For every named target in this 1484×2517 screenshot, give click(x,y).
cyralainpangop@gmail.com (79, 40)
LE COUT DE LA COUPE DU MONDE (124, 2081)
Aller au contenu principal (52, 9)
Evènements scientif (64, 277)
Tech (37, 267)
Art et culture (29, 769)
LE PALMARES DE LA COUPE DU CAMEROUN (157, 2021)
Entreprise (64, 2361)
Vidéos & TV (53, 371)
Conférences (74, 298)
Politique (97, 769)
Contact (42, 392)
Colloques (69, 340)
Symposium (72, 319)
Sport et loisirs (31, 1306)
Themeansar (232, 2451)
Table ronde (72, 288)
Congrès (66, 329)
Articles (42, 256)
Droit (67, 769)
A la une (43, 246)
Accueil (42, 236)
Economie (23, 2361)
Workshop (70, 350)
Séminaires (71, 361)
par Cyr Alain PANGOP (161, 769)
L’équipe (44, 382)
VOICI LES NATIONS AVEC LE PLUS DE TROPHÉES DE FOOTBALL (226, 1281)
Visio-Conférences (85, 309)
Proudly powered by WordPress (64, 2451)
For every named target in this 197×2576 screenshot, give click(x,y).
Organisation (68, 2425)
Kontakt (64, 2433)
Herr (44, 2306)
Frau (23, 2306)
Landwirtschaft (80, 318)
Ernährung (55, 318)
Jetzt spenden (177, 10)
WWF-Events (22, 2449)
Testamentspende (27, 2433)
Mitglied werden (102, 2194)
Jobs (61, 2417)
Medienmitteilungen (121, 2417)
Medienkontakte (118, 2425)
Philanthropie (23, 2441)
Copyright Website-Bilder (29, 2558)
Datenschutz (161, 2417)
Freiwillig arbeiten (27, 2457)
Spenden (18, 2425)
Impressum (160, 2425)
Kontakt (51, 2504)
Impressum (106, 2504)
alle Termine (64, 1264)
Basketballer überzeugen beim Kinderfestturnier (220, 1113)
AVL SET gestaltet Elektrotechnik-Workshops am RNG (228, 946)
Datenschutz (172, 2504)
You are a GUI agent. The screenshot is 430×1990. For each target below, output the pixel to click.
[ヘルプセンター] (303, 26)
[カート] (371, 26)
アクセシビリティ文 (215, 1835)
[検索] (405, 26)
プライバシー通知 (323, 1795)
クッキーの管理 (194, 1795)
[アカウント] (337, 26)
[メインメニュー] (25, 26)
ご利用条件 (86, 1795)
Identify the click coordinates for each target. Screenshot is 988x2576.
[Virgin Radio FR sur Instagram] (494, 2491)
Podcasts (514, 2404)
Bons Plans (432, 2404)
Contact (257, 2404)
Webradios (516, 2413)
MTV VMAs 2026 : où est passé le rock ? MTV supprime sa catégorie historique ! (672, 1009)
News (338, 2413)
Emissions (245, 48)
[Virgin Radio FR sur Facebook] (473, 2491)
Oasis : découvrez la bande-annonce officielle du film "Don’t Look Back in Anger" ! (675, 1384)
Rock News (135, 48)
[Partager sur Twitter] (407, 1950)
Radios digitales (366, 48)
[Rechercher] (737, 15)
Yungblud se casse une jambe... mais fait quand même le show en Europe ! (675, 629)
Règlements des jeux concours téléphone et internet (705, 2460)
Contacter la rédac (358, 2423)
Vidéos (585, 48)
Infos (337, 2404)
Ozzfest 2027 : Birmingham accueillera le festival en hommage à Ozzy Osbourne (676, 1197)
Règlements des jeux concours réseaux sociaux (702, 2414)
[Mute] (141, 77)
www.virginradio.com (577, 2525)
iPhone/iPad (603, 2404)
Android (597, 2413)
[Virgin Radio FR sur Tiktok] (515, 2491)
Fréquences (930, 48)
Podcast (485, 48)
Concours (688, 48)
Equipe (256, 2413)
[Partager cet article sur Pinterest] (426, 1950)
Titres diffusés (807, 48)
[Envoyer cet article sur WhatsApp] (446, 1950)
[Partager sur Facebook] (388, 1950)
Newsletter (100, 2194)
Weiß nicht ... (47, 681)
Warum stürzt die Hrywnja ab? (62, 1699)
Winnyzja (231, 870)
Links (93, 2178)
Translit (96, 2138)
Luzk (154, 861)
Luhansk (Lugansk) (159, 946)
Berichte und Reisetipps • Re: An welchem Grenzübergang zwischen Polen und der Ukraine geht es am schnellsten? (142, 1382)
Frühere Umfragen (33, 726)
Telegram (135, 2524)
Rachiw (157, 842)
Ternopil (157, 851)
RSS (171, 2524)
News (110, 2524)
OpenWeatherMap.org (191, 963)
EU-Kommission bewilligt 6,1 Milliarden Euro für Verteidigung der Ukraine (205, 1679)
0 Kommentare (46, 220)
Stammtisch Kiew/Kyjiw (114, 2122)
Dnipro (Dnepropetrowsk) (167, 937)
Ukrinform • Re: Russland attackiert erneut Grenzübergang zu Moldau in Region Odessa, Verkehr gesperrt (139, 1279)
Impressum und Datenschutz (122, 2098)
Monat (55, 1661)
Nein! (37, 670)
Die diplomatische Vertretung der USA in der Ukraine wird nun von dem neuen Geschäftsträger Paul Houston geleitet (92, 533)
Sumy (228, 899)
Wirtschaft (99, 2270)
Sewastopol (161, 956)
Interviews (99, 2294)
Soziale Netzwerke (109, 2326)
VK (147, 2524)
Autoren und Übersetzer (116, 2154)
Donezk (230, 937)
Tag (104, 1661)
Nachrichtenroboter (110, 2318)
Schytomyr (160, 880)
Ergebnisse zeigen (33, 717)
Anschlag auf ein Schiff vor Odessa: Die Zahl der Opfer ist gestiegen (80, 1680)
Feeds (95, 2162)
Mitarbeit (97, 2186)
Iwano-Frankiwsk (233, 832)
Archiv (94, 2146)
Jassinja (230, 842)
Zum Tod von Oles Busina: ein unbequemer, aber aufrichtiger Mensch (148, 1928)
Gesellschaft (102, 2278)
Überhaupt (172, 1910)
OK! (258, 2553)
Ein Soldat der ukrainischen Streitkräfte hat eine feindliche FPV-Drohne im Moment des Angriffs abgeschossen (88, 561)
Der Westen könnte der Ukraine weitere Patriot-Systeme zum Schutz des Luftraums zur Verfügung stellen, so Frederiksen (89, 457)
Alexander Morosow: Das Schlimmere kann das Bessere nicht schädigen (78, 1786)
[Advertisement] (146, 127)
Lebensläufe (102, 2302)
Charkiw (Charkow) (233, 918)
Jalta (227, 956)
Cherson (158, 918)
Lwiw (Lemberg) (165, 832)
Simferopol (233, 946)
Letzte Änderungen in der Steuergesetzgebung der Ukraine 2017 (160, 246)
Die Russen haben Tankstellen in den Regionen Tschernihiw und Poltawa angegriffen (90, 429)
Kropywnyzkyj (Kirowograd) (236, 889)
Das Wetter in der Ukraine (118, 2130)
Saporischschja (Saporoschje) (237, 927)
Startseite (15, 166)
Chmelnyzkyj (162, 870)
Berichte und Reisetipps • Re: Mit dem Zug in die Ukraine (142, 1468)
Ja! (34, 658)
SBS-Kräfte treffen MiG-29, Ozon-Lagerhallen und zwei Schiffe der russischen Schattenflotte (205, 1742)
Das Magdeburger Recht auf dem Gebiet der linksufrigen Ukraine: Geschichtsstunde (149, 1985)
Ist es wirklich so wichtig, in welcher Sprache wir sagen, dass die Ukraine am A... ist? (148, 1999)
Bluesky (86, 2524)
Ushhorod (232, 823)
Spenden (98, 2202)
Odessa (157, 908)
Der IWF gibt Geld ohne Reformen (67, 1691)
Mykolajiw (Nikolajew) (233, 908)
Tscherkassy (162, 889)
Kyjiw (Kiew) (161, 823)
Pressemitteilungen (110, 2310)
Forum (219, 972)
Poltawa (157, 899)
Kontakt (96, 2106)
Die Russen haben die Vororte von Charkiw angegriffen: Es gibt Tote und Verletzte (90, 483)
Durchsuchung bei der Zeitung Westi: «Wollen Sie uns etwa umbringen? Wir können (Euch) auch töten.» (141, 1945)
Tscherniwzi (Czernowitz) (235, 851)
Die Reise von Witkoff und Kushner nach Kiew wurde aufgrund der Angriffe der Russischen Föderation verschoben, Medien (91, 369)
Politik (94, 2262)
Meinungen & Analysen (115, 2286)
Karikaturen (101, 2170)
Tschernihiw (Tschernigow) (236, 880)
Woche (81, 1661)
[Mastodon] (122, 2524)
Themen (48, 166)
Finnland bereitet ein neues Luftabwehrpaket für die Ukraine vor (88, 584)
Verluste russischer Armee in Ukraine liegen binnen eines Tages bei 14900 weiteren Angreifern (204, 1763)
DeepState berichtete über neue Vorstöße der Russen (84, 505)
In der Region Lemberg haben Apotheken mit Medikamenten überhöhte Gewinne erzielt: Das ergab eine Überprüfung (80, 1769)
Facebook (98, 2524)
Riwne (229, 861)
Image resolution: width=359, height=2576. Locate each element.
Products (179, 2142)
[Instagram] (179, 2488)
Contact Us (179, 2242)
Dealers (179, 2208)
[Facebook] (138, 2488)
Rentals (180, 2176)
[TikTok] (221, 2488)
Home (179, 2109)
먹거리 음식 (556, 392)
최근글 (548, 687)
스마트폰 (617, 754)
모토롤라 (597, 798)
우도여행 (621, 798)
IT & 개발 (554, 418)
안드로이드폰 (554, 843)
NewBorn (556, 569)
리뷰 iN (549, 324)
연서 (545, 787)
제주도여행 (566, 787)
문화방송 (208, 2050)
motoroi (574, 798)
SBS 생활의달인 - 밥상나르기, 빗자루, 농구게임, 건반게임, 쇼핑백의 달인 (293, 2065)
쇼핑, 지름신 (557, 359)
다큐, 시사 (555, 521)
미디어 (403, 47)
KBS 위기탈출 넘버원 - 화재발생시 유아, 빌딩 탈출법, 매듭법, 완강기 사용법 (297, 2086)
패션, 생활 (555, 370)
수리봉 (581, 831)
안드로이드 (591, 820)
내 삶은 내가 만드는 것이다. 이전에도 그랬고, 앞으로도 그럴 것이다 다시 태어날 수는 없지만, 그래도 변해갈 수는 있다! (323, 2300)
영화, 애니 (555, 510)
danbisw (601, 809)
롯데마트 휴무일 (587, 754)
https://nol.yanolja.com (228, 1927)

REQUIRED WORK
Everything above from the line containing "Règlements des jeux concours téléphone" down to the line containing "Ein Soldat der" should be copied exactly, both end lines included, and nothing else.

RESPONSE TO THIS EXERCISE
Règlements des jeux concours téléphone et internet (705, 2460)
Contacter la rédac (358, 2423)
Vidéos (585, 48)
Infos (337, 2404)
Ozzfest 2027 : Birmingham accueillera le festival en hommage à Ozzy Osbourne (676, 1197)
Règlements des jeux concours réseaux sociaux (702, 2414)
[Mute] (141, 77)
www.virginradio.com (577, 2525)
iPhone/iPad (603, 2404)
Android (597, 2413)
[Virgin Radio FR sur Tiktok] (515, 2491)
Fréquences (930, 48)
Podcast (485, 48)
Concours (688, 48)
Equipe (256, 2413)
[Partager cet article sur Pinterest] (426, 1950)
Titres diffusés (807, 48)
[Envoyer cet article sur WhatsApp] (446, 1950)
[Partager sur Facebook] (388, 1950)
Newsletter (100, 2194)
Weiß nicht ... (47, 681)
Warum stürzt die Hrywnja ab? (62, 1699)
Winnyzja (231, 870)
Links (93, 2178)
Translit (96, 2138)
Luzk (154, 861)
Luhansk (Lugansk) (159, 946)
Berichte und Reisetipps • Re: An welchem Grenzübergang zwischen Polen und der Ukraine geht es am schnellsten? (142, 1382)
Frühere Umfragen (33, 726)
Telegram (135, 2524)
Rachiw (157, 842)
Ternopil (157, 851)
RSS (171, 2524)
News (110, 2524)
OpenWeatherMap.org (191, 963)
EU-Kommission bewilligt 6,1 Milliarden Euro für Verteidigung der Ukraine (205, 1679)
0 Kommentare (46, 220)
Stammtisch Kiew/Kyjiw (114, 2122)
Dnipro (Dnepropetrowsk) (167, 937)
Ukrinform • Re: Russland attackiert erneut Grenzübergang zu Moldau in Region Odessa, Verkehr gesperrt (139, 1279)
Impressum und Datenschutz (122, 2098)
Monat (55, 1661)
Nein! (37, 670)
Die diplomatische Vertretung der USA in der Ukraine wird nun von dem neuen Geschäftsträger Paul Houston geleitet (92, 533)
Sumy (228, 899)
Wirtschaft (99, 2270)
Sewastopol (161, 956)
Interviews (99, 2294)
Soziale Netzwerke (109, 2326)
VK (147, 2524)
Autoren und Übersetzer (116, 2154)
Donezk (230, 937)
Tag (104, 1661)
Nachrichtenroboter (110, 2318)
Schytomyr (160, 880)
Ergebnisse zeigen (33, 717)
Anschlag auf ein Schiff vor Odessa: Die Zahl der Opfer ist gestiegen (80, 1680)
Feeds (95, 2162)
Mitarbeit (97, 2186)
Iwano-Frankiwsk (233, 832)
Archiv (94, 2146)
Jassinja (230, 842)
Zum Tod von Oles Busina: ein unbequemer, aber aufrichtiger Mensch (148, 1928)
Gesellschaft (102, 2278)
Überhaupt (172, 1910)
OK! (258, 2553)
Ein Soldat der ukrainischen Streitkräfte hat eine feindliche FPV-Drohne im Moment des Angriffs abgeschossen (88, 561)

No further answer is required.